Friday's event attracted about two-dozen young adults, who lounged on couches, played ping-pong and chatted as they listened to the music.

It featured The Recession, a Christian rock cover band from Westminster, Md., and Proof of Love, a heavier Christian rock band from Salisbury, Md.

Both groups were recruited by Greffen, who hosts a Sunday night program on Thurmont, Md., Christian radio station WTHU 1450 AM.

The event is open to all genres of Christian music, "even the loud ones," co-organizer Matt McLaughlin said.

Unlike praise and worship music, the performance-oriented Christian music played at the coffeehouse might not seem like religious music "unless you really look through the lyrics and really reflect on them," Greffen said.

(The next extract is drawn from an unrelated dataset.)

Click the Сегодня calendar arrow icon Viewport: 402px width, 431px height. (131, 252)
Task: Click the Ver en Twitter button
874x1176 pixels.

For example, Proof of Love's song, "I Can Feel Your Love," is about God delivering someone out of a rough time, while "Take Me As I Am" is about not needing to be perfect to receive God's love, vocalist and guitarist Jon Pheasant said.

"A lot of the songs have to do with our walks with Christ, individually and as a group," he said.

Among those who turned out for Friday's opening night were Maya Nkouka and Melody Peckman, both 23, who came from Waynesboro, Pa., after hearing about the event through a young adult group at Otterbein Church in Waynesboro.

"I'm just excited because it seems like they're trying to bring different people together," Nkouka said.

The coffee at the event came from Abednego Coffee Roasters, a Chambersburg, Pa., company that contributes 25 percent of its sales to support mission work around the world, Greffen said.

Friday's event featured photography and drawings by Renee Palmer, 19, of Hagerstown, and organizers are looking for other artists to display work at future events, organizers said. The art doesn't have to be Christian-themed, but it should be appropriate for display in a church, Palmer said.

Anyone interested in displaying art or performing at Third Fridays may contact Greffen at 301-471-1040.

Organizers have bands lined up through February, Greffen said.

"So we're definitely in it for the long haul," he said.